We report test set accuracy
(Figure 7)
and down weighted test set accuracy
(Figure 8)
for the class distribution above
(Figure 5)
in the plots below.
When evaluating on the full test set,
lower values of k achieve slightly higher accuracy on the imbalanced class zero (as we saw above
in
Figure 6)
when compared to a ResNet model,
but also occasionally drop some accuracy on other classes (e.g. class five in
Figure 6).
This
averages out and results in the memorization approach and standard ResNet model achieving
very similar overall test set accuracies. Higher values of k achieve poor accuracy
on class zero, and thus drop significant accuracy on the test set. This is because
the memorized representations contain only 50 instances which have class zero labels.
Unless a test
point is very close to all of them, when computing a majority vote over many neighbors, other
frequent classes are likely to appear more often. In contrast, when evaluating the down weighted
accuracy, higher values of k perform better on the frequent classes (as seen in the balanced
class setting,
Figure 3)
and
thus achieve higher accuracy. The improvement on class zero for small values of k is negligible
for the down weighted accuracy because of the rarity of those examples at test time.
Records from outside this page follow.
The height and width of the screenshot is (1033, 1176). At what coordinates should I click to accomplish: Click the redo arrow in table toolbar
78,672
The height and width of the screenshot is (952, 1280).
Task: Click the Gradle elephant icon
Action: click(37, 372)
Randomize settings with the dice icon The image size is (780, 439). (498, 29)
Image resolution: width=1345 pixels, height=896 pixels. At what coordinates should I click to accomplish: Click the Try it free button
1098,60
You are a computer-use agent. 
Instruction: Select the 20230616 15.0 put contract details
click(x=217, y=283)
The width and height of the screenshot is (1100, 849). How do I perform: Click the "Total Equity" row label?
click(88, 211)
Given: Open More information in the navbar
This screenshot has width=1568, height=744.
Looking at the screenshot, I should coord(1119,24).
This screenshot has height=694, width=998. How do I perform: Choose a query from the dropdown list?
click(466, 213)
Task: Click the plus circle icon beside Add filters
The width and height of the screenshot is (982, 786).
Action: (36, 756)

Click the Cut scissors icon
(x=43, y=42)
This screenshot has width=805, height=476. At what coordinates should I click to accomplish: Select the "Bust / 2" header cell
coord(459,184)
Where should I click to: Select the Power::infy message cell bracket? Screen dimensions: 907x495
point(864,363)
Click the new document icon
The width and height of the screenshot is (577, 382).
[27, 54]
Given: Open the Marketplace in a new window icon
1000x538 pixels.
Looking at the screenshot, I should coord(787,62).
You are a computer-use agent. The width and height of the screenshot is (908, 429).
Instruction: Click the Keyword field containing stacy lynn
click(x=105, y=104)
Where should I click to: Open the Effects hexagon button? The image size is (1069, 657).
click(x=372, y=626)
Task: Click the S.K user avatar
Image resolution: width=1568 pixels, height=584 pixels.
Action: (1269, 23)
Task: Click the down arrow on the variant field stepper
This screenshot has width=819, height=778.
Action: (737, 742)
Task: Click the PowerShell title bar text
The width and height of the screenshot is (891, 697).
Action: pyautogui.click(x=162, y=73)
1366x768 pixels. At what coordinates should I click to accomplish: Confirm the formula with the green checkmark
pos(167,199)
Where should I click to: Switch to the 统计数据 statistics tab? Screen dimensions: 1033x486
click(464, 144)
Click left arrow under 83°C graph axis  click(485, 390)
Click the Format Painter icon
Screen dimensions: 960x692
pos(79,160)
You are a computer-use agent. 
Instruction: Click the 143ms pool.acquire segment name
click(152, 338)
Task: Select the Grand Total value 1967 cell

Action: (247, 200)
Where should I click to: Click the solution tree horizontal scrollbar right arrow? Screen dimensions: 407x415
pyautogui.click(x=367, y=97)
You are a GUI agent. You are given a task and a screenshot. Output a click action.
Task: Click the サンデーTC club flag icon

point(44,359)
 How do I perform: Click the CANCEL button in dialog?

In addition to removing images from one class, we also created another imbalanced CIFAR-10
training set which more closely matches the long-tailed setting. The class distribution is shown
below (Figure 9).
In this case, if you look at the per class accuracies for the memorization approach and compare
to a standard ResNet model, you can see the k-NN is performing significantly better on the rare
classes. For the similarity metric on the left
(Figure 10),
the difference is quite noticeable. The problem
is that the k-NN has dropped some accuracy on the most common class, class zero in this case.
With a different similarity metric
(Figure 11)
the k-NN regains some of the
lost accuracy on class zero,
but at the cost of smaller improvements on the rare classes.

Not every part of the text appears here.